(Dataset excerpts)
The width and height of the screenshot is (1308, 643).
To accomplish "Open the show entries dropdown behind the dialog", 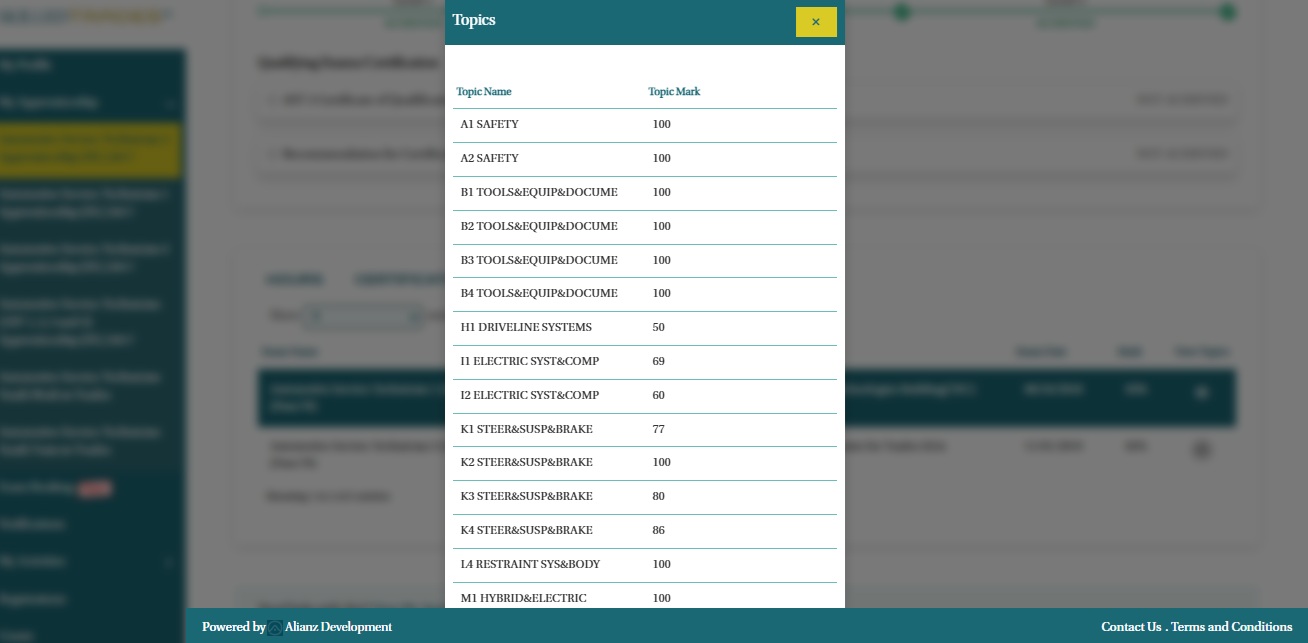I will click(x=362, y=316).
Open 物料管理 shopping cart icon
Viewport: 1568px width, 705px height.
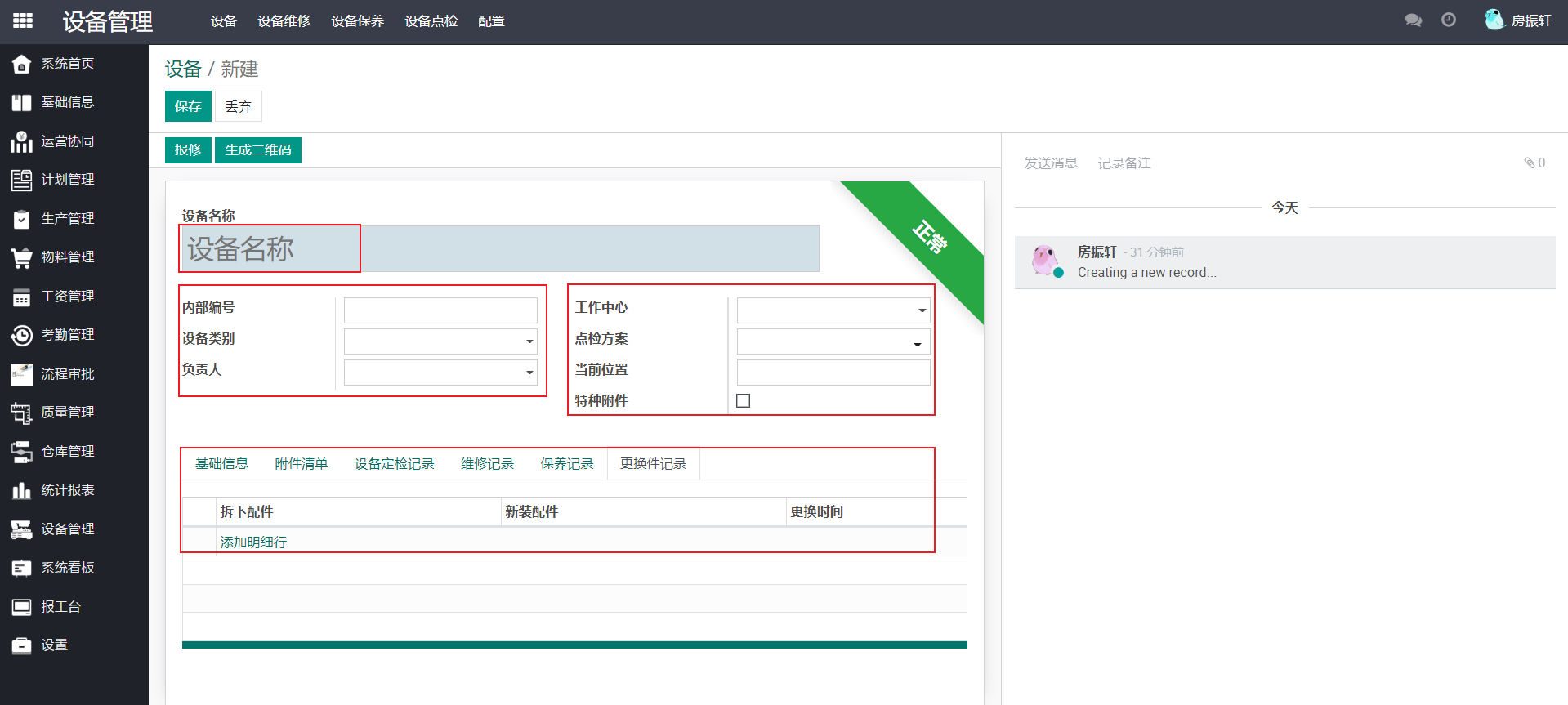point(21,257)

_Exercise details_: Extract, word for word, every line from the one containing "Open 物料管理 shopping cart icon" to the end of the data above, both ends included, and leave out the pictures.

_Task answer_:
Open 物料管理 shopping cart icon
Viewport: 1568px width, 705px height.
point(21,257)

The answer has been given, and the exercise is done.